Abstract
When swarms of locusts descended on the city of Fayoum early February 2, 1915, neither Cairo’s newly created Entomological Section in the Ministry of Agriculture, nor the learned members of its professional entomological society were prepared to handle the outbreak. The scientists swiftly realized that the studies of locusts swarms held in their libraries were not applicable to densely cultivated areas like Egypt. In lieu of a proper workforce, they required the villagers of the Egyptian countryside to observe, collect, and eradicate the insects.

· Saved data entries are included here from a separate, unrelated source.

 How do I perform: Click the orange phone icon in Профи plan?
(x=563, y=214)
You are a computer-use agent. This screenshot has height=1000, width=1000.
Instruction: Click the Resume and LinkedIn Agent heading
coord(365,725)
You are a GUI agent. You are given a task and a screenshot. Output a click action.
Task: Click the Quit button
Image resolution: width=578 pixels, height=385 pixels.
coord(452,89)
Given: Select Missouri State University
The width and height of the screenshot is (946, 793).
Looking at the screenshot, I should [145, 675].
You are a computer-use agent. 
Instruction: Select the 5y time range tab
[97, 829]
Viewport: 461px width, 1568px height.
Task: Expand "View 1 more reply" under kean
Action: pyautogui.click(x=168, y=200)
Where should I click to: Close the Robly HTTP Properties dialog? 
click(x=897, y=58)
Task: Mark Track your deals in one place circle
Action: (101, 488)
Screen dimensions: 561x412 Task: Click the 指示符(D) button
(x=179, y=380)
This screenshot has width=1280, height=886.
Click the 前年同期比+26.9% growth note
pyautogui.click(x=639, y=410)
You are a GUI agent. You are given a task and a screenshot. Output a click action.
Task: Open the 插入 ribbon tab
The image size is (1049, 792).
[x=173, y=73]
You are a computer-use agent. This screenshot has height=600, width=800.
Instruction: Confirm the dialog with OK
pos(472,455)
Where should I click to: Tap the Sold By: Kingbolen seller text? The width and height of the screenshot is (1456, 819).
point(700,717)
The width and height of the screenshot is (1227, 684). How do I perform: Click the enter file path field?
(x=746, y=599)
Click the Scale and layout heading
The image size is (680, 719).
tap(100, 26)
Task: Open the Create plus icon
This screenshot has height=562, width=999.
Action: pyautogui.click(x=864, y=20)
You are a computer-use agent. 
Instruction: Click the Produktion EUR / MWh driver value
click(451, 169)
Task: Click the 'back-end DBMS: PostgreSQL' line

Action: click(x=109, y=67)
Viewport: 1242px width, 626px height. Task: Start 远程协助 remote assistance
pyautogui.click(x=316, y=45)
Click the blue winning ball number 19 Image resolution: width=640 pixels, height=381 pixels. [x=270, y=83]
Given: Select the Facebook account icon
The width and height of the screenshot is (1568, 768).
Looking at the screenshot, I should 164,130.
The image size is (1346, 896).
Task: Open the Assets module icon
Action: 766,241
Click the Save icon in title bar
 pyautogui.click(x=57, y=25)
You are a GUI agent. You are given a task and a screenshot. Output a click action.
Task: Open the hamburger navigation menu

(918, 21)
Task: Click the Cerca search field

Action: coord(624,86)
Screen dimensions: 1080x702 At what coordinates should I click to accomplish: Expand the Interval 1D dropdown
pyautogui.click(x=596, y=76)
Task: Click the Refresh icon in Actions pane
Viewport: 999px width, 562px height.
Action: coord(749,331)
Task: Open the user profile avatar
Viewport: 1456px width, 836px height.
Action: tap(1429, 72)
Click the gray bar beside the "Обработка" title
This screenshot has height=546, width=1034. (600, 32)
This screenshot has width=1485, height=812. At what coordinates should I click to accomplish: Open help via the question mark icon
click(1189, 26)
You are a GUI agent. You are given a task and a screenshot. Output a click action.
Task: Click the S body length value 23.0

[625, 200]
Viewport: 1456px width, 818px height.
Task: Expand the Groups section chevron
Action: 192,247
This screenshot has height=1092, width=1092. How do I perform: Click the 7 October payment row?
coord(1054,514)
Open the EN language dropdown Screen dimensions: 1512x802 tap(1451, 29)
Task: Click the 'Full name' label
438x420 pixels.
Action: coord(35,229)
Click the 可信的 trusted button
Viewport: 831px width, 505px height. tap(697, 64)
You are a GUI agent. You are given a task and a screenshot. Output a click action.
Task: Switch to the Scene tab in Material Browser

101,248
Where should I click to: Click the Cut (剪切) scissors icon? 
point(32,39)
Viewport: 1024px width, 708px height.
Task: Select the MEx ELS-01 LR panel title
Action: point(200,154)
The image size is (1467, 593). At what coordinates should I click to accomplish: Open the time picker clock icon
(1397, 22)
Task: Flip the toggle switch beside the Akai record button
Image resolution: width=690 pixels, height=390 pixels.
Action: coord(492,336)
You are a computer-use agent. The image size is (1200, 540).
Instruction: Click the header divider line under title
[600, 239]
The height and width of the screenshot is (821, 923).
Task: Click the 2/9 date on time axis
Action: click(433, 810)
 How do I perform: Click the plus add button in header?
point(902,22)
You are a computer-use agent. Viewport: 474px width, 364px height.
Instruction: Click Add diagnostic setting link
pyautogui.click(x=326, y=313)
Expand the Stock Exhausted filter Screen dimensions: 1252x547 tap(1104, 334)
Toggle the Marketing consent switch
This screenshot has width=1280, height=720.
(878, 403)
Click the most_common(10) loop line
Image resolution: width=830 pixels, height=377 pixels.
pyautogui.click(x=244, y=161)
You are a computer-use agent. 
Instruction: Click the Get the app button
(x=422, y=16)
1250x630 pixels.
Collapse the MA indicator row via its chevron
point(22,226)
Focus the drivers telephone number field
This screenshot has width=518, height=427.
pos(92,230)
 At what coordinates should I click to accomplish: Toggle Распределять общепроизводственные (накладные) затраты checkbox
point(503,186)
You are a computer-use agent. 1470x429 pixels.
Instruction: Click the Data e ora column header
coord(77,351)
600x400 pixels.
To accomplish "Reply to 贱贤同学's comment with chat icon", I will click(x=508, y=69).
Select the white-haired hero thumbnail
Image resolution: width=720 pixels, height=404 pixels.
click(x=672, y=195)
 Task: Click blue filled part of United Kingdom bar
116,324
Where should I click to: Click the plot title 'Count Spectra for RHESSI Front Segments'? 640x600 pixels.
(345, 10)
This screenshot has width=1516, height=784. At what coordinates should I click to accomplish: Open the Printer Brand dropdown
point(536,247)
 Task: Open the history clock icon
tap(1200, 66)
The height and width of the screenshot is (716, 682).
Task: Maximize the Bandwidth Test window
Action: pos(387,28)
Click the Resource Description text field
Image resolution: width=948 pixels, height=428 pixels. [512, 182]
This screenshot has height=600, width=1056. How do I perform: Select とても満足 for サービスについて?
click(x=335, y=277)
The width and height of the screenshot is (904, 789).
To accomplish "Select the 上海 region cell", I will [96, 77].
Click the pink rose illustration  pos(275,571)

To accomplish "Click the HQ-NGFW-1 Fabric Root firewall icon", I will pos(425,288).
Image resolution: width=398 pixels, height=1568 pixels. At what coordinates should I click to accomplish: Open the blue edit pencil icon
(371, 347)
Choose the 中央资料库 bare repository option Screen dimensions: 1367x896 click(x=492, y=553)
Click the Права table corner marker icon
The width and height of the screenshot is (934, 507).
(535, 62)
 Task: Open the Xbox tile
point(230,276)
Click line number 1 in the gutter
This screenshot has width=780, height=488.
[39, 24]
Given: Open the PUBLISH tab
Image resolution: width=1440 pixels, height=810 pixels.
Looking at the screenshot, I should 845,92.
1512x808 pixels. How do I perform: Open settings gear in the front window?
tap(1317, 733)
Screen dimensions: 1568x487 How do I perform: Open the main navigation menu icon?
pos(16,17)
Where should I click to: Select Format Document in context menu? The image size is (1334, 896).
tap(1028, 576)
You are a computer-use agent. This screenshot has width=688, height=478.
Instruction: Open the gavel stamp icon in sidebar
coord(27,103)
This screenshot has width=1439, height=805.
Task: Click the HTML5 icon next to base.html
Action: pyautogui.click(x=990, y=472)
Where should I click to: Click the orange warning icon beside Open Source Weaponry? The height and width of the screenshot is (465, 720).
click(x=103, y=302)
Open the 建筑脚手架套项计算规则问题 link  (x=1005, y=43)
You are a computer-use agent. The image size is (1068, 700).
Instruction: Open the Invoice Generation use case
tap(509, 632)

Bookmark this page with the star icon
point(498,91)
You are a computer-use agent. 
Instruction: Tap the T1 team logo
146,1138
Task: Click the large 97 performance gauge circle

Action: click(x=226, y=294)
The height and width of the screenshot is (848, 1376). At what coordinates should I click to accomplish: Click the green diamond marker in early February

This paper relocates natural history--the study of insects in particular--from the colonial armchair to the rural Egyptian village to examine the fellahin as producers of entomological knowledge during the Great Locust Invasion of 1915. It argues that village omdas and fellahin held tacit knowledge regarding the destruction of locusts, as well as the insidious egg masses they produced, that informed the studies of “professional” entomologists working for the Egyptian Ministry of Agriculture and the newly founded entomological society in Cairo. What the fellahin had not learned from their experience with locusts during previous invasions in 1891 and 1904, they learned swiftly from circulars and informational documents that were distributed throughout the provinces to aid in containing the outbreak. Entire villages—men, women, and children—worked to observe, and collect locusts for dissection, while omdas and mamurs regularly telegraphed reports of the insects’ habits and movements back to Cairo. Armed with palm branches, fire, and paraffin tins, villagers took to the fields effectively eradicate the locusts that tormented their homes and crops.